AM helps maximise efficiency, reduce costs and augment productivity. If well used, it may favour inclusivity and increase workers’ safety. However, if left unchecked, its misuse can undermine the founding principles of a just society and economy. Algorithms can lead to discrimination, lack of inclusivity, exploitation of the most vulnerable, with significant consequences on workers’ mental and physical health.

Public policy should aim to design the safeguards that are necessary to mitigate risks for workers, while at the same time enabling and incentivising the adoption of AM practices that can benefit them.

The opening plenary session of Day 2 will host world-renowned academics at the frontier of research on the impact of technology on labour markets. They will address questions such as:

· What is AM and what definitions are more suitable for the purpose of policy action?

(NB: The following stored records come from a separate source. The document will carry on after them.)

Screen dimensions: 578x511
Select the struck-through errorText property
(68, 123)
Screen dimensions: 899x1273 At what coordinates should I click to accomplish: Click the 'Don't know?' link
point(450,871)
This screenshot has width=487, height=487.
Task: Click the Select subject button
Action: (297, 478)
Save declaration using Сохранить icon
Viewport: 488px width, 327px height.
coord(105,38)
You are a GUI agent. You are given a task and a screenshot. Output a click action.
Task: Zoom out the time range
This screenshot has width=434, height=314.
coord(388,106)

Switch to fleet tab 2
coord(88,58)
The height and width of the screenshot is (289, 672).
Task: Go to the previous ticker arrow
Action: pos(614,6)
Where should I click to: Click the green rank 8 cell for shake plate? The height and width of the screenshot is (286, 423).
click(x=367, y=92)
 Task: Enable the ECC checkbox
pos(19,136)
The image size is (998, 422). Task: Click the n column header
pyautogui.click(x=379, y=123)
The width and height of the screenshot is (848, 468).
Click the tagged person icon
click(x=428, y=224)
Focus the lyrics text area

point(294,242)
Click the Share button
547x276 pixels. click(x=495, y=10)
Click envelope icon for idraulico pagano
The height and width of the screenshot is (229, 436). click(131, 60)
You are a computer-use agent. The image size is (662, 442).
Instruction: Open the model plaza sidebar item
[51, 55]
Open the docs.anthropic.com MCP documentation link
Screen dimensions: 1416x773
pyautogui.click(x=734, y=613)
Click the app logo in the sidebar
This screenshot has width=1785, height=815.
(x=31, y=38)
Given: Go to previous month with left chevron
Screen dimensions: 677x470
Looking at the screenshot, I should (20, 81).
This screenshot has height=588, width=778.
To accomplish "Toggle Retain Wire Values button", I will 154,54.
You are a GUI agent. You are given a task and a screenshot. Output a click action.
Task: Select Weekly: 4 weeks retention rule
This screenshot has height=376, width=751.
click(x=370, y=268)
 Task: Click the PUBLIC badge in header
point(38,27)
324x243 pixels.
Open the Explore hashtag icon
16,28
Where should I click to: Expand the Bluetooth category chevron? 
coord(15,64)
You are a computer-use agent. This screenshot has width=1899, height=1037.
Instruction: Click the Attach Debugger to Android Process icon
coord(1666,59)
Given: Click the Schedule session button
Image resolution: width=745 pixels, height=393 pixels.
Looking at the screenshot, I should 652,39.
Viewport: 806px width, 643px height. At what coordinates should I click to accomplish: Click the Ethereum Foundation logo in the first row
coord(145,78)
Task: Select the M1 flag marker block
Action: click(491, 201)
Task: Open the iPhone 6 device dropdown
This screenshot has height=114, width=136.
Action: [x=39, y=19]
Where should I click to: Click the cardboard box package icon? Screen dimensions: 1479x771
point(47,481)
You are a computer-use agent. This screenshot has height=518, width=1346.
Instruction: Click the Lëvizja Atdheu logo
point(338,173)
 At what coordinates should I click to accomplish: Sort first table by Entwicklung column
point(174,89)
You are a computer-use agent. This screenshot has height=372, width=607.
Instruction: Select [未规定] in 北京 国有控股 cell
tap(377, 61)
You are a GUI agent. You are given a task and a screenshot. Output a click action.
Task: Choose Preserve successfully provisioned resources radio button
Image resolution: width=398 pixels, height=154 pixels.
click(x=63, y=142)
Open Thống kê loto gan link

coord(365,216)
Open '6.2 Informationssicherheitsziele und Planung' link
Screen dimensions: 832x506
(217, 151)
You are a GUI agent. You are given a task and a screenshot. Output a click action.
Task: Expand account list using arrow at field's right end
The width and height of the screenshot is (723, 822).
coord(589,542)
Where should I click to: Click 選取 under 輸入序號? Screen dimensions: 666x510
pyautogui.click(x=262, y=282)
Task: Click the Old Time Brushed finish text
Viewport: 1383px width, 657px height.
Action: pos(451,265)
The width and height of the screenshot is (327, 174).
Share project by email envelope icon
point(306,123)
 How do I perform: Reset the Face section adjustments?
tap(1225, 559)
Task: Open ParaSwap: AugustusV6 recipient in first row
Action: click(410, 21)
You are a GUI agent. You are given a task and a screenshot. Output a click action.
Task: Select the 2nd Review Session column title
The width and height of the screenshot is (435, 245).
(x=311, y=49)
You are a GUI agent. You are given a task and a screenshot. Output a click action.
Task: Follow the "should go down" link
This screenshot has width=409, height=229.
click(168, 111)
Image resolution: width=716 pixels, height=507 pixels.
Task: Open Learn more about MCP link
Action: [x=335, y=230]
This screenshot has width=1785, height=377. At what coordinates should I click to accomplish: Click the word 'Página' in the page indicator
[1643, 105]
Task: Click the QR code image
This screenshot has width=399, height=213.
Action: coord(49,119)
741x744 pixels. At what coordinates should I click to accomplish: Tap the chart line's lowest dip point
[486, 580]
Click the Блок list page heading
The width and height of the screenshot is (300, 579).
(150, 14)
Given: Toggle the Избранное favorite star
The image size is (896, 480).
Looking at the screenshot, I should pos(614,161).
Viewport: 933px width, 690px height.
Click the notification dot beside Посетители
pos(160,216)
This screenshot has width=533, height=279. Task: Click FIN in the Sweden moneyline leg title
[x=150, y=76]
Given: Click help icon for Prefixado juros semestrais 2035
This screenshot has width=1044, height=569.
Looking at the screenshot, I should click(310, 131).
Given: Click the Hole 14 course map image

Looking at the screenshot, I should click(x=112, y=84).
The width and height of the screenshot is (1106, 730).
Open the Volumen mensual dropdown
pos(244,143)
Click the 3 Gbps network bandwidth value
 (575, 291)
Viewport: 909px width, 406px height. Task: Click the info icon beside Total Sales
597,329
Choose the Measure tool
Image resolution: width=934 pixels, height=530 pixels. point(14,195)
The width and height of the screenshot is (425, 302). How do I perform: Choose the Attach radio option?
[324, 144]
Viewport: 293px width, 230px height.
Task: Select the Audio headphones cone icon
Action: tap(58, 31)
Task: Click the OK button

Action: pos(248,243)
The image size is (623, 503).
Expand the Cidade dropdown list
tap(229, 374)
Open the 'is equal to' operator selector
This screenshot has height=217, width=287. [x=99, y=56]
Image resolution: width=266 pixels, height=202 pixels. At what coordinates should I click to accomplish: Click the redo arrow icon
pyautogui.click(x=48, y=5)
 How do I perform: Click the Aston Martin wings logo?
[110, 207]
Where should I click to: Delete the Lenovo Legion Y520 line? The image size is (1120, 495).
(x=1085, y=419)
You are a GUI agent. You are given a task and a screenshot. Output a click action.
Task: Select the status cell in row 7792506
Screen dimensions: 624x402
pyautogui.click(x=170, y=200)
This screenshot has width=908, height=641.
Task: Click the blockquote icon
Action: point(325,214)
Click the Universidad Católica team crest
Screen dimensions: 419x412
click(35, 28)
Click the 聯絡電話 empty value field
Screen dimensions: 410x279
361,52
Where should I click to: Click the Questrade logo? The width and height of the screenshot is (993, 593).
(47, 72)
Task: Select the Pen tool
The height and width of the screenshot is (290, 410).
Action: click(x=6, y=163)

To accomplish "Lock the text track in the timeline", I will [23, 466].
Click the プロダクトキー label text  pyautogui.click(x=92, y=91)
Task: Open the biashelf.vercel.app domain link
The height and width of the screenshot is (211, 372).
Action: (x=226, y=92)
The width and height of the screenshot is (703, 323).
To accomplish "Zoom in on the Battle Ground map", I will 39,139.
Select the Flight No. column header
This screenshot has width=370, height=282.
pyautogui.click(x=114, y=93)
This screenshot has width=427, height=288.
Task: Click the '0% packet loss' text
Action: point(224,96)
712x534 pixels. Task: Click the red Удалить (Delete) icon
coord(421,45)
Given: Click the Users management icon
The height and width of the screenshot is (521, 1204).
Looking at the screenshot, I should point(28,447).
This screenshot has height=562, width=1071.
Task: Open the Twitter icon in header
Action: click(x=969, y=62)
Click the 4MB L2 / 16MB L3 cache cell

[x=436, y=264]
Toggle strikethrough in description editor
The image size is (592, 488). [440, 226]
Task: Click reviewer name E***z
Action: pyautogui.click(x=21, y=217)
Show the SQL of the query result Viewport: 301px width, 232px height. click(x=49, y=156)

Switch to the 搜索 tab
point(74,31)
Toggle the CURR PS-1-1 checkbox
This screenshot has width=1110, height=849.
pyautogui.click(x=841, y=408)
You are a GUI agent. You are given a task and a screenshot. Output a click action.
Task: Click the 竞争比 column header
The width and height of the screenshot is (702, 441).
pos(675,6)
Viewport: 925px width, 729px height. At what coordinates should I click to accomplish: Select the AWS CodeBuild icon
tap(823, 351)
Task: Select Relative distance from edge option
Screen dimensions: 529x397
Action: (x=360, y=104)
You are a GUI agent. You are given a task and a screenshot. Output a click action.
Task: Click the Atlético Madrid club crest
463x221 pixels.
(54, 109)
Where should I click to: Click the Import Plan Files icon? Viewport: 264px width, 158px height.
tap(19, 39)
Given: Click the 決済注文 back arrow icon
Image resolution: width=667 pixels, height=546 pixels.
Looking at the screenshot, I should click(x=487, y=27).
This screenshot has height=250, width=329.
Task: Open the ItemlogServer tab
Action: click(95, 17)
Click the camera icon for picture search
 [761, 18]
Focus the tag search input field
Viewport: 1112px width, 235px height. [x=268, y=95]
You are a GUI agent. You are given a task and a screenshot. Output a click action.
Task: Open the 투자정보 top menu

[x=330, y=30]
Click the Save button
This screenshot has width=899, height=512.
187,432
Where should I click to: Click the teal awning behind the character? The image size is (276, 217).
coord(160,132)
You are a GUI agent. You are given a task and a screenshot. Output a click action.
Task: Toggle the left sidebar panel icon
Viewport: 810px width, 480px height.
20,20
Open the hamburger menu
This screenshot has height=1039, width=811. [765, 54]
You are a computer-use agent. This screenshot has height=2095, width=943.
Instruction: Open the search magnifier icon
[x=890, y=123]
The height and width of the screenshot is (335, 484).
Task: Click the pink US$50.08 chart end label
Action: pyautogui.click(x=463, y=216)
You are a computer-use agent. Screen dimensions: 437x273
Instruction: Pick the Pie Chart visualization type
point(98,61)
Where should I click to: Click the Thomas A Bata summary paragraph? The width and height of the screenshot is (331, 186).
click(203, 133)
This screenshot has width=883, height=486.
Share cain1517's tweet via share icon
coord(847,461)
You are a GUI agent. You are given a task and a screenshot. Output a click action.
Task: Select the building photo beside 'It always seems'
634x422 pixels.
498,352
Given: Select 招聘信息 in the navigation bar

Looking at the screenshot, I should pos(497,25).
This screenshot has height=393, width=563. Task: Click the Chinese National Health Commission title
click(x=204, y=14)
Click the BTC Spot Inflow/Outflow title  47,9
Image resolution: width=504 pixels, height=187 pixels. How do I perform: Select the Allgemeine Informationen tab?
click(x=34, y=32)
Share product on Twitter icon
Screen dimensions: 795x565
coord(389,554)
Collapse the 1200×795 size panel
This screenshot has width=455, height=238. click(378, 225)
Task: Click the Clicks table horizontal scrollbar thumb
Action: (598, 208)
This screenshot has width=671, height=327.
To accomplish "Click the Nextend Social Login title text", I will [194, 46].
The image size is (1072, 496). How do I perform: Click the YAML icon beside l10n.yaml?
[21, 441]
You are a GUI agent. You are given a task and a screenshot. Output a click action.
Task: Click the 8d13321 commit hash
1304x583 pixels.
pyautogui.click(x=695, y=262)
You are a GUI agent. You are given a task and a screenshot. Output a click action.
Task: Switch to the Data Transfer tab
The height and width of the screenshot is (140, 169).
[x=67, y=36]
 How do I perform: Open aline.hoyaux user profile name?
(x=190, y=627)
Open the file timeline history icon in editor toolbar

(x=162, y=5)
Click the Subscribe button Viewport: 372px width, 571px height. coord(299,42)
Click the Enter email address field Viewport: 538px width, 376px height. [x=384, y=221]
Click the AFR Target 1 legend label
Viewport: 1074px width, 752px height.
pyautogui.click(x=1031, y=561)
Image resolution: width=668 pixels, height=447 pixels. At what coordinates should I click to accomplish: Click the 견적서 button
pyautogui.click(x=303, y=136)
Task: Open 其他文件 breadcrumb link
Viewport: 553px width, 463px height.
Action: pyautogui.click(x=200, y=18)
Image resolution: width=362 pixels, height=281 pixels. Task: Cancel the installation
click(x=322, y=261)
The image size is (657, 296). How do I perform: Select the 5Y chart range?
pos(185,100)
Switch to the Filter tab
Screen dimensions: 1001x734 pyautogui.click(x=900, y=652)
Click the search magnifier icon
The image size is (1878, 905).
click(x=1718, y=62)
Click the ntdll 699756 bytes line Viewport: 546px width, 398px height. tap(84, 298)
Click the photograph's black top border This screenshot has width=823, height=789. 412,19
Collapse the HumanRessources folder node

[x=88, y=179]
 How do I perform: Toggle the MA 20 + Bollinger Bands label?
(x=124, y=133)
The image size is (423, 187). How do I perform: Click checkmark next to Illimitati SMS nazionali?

· Which AM applications are most likely to be adopted in traditional workplaces?

· What are the benefits and risks that AM will bring to workers and employers?

· Is the current regulatory framework enough to tackle the emerging concerns?

· What should policy makers do to mitigate the risks while promoting the development and adoption of technologies that improve workers’ wellbeing and working conditions?

This session will set the ground for the ensuing workshops dedicated to  (1) surveillance and data protection in the workplace; (2) workers involvement in shaping algorithms and (3) breaking bias: navigating workplace discrimination with AI.